Stopping Spam in WordPress

Introduction

WordPress currently holds more than 54% of the Content Management System (CMS) market, and powers a staggering 73,000,000+ sites.. This makes WordPress a tempting target for spammers.

If you are running a WordPress site that allows pingbacks, comments on posts/pages, or allows registrations so users can start their own posts then it is likely that you have been spammed at some point and have had to spend a portion of your valuable time moderating and deleting the spammy content. Spam is not just an annoyance or a time suck; Google can also penalize you for having links to spam sites in your comments or posts and this is even more true since the Penguin update. This article will go through some settings and strategies to help reduce spam and also cover two free/paid services that can prevent spam from being posted.

Summary (or tl;dr)

If you are in a hurry and just want the good stuff:

The best way to prevent spam is not allow comments, pingbacks, public registrations

Use Akismet to protect against comment and pingback spam

Use WangGuard to protect against registration spam

CAPTCHAs are not preferred

For the rest of you, keep reading and enjoy.
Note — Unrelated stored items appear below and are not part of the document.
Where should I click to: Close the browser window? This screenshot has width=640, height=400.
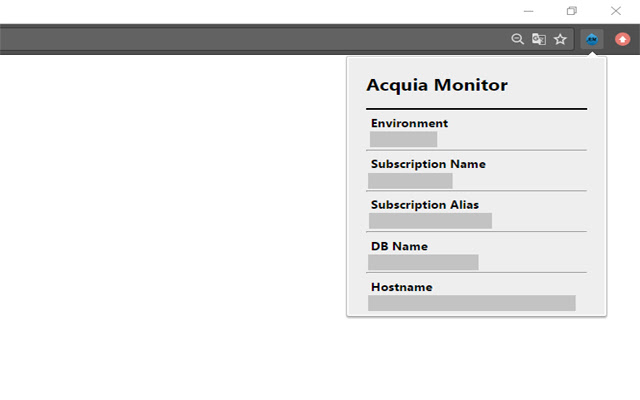point(616,11)
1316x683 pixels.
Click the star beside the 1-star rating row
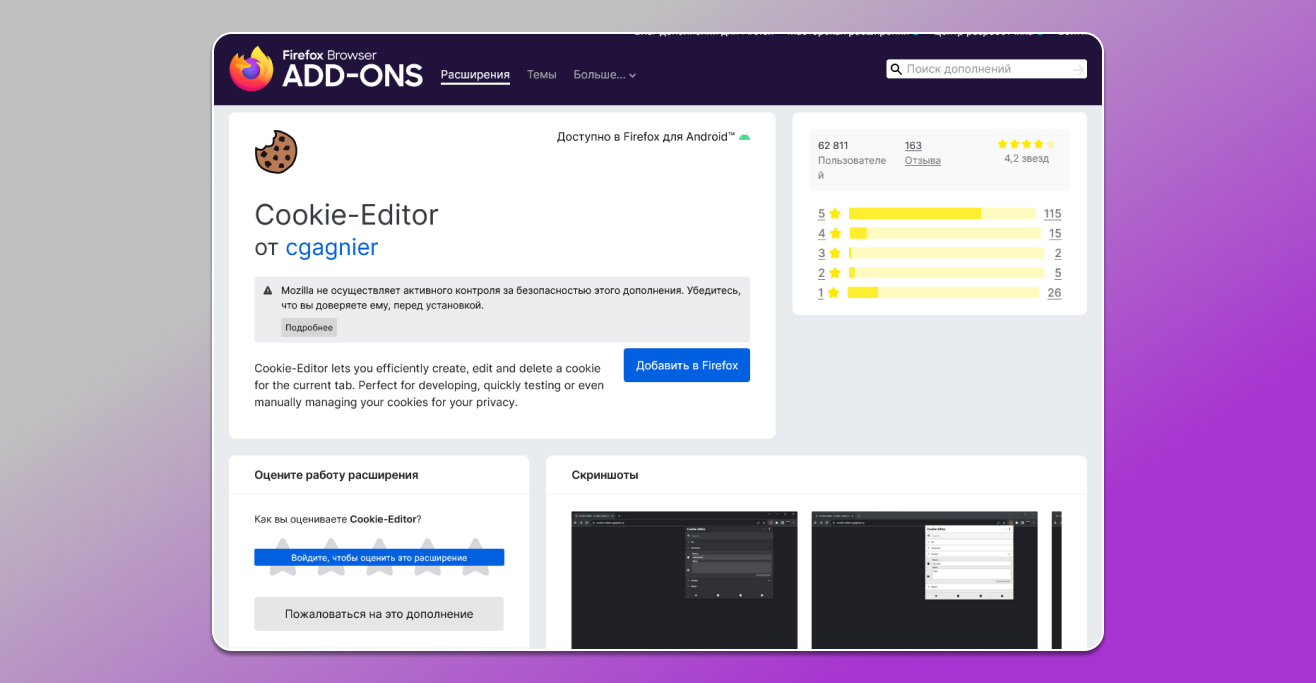point(833,293)
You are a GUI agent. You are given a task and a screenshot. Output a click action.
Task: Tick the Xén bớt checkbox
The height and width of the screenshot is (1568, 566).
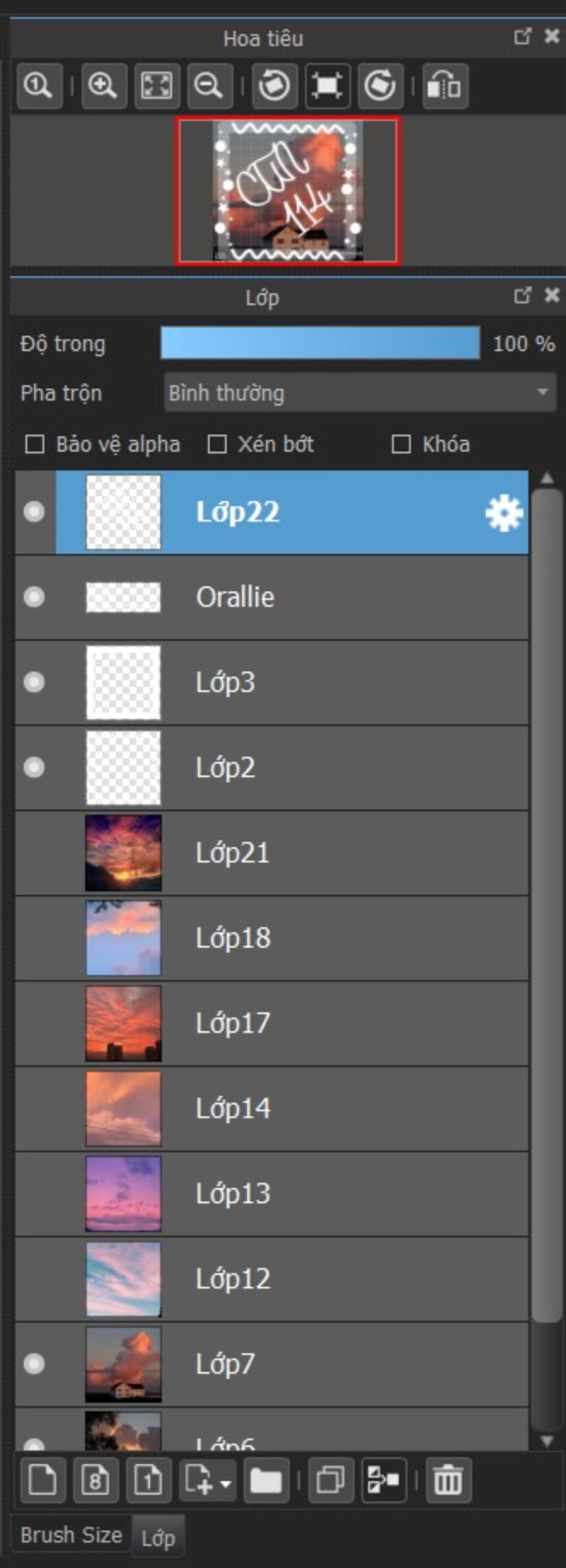(x=218, y=444)
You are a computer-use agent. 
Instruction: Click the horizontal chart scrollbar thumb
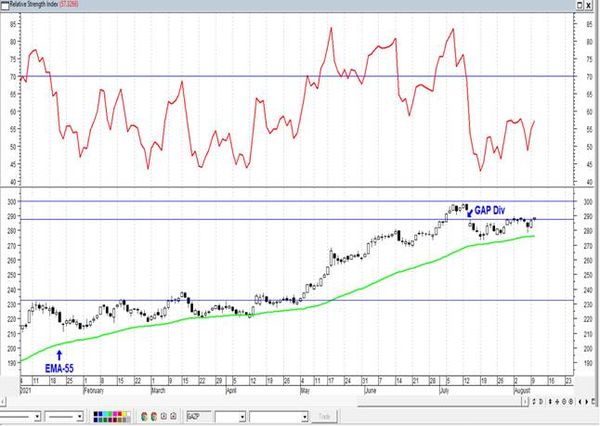click(439, 402)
Please share this article with anyone you think can benefit from it and if you are an Experts Exchange member, please vote this helpful if you find it so.

Three Different Types of Spam

WordPress spam comes in three flavors (yum): comment spam, pingback spam, and registration/post spam. Because pingbacks, comments and author profiles include a field for a URL, that means when it's done successfully, the spammer gets a high-quality link back to their site which can help it be seen in Google. Worse, the spam sites gets any traffic from your visitors who click on the link and potentially expose themselves to malware. In any situation, you lose time handling the spam and the trust of visitors, which will result in decreasing traffic and potentially negative social signals.

Comment spam is exactly what it sounds like. If you enable comments on your site, spammers will attempt to post links to the pages they are being paid to spam out there.

Pingback spam is a form of comment spam but instead of a user/robot posting a comment, an external web site publishes a link to your WordPress site via XML-RPC engine and WordPress reads the link via the same engine and attempts to publish the notification that someone is linking to that specific page or post.

Registration/Post spam is actually two different things but they are tightly connected via the WordPress registration system. When you allow anyone to register as a user on your site, you will be attacked by robots who will attempt to create users that get whatever default privileges you allow (typically Subscriber). If you are running a site where you want to accept posts from users as well as comments then you may have raised the default user role to Contributor and you are now seeing spam Post submissions.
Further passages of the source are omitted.